● **Instruction**
Edit the entries from the one containing "Click the Share icon in toolbar" down to the one containing "Open the 5h" by replacing "Share icon" with "Export icon", and leave everything else unchanged.

● **Task data**
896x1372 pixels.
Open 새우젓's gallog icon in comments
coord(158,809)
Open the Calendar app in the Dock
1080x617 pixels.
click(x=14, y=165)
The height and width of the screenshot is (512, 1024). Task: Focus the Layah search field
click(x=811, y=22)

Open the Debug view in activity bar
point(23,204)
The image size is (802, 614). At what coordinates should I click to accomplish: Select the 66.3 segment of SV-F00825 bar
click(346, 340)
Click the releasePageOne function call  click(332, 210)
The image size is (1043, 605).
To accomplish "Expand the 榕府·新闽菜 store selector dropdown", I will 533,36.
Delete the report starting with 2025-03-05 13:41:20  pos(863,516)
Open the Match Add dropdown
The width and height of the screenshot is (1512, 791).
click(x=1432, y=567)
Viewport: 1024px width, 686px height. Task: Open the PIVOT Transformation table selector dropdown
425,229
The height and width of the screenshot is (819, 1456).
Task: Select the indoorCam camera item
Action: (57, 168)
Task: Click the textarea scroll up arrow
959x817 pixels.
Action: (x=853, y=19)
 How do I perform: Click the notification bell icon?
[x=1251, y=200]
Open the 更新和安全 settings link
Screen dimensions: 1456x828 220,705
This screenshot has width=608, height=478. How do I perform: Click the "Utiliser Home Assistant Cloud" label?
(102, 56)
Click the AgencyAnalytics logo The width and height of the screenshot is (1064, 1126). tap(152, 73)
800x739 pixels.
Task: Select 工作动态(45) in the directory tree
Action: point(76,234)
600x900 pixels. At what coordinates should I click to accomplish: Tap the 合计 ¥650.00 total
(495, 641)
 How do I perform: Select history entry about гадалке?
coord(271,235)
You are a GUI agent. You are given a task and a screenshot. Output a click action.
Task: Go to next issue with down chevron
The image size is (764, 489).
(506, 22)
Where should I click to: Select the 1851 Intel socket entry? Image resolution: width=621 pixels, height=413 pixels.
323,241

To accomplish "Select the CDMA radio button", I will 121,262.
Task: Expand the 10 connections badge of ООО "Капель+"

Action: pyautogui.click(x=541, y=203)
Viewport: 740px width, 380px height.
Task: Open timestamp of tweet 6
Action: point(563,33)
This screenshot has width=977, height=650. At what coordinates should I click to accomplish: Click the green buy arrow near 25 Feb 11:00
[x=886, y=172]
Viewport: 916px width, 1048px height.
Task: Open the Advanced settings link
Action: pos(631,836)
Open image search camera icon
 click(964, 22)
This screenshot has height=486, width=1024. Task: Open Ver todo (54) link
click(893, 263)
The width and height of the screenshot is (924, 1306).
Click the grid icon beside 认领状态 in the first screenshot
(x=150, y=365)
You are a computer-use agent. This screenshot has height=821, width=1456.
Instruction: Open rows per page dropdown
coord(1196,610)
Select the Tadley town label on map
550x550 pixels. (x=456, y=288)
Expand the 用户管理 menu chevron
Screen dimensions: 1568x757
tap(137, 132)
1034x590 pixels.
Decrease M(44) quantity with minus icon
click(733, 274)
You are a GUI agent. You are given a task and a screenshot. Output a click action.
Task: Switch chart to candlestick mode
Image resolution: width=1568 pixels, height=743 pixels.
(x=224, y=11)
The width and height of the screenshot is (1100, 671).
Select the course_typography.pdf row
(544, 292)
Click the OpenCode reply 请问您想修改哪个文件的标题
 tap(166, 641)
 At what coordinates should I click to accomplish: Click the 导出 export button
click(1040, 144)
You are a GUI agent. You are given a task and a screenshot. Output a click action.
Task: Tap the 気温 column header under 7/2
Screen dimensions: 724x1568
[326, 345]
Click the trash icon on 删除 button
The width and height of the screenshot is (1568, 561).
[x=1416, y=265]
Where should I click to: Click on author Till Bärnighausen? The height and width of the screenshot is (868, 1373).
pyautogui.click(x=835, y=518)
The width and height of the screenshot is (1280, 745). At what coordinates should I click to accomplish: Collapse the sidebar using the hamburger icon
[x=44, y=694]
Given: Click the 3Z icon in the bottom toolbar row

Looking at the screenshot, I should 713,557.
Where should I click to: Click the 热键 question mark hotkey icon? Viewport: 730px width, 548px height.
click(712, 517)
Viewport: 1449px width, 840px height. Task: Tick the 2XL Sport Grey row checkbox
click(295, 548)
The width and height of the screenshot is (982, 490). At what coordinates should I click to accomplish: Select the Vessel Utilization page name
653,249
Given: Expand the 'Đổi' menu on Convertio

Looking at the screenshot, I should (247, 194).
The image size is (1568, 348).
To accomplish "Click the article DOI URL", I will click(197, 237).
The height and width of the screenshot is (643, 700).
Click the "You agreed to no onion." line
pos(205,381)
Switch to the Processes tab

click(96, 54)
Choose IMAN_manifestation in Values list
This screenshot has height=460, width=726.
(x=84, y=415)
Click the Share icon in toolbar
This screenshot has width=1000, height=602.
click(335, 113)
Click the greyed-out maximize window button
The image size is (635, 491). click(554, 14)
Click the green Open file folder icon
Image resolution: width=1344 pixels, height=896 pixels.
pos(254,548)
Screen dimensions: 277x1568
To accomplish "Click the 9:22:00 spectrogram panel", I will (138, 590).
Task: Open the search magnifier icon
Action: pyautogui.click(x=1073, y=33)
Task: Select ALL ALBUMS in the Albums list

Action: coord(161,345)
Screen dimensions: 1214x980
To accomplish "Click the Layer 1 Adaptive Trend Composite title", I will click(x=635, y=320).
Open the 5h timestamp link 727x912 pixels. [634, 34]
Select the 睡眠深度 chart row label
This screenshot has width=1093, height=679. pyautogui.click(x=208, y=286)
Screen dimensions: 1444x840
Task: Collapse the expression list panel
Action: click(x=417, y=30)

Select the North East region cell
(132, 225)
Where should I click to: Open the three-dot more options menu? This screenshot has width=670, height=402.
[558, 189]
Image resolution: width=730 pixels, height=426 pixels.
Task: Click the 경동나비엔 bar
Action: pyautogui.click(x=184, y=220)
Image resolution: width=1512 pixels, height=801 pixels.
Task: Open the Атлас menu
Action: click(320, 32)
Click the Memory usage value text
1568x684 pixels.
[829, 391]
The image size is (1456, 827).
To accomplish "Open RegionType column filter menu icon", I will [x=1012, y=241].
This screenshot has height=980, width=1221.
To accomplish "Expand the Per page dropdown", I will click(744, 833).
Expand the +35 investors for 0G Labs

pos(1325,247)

● **Written solution**
Click the Export icon in toolbar
This screenshot has width=1000, height=602.
click(335, 113)
Click the greyed-out maximize window button
The image size is (635, 491). click(554, 14)
Click the green Open file folder icon
Image resolution: width=1344 pixels, height=896 pixels.
pos(254,548)
Screen dimensions: 277x1568
To accomplish "Click the 9:22:00 spectrogram panel", I will (138, 590).
Task: Open the search magnifier icon
Action: pyautogui.click(x=1073, y=33)
Task: Select ALL ALBUMS in the Albums list

Action: coord(161,345)
Screen dimensions: 1214x980
To accomplish "Click the Layer 1 Adaptive Trend Composite title", I will click(x=635, y=320).
Open the 5h timestamp link 727x912 pixels. [634, 34]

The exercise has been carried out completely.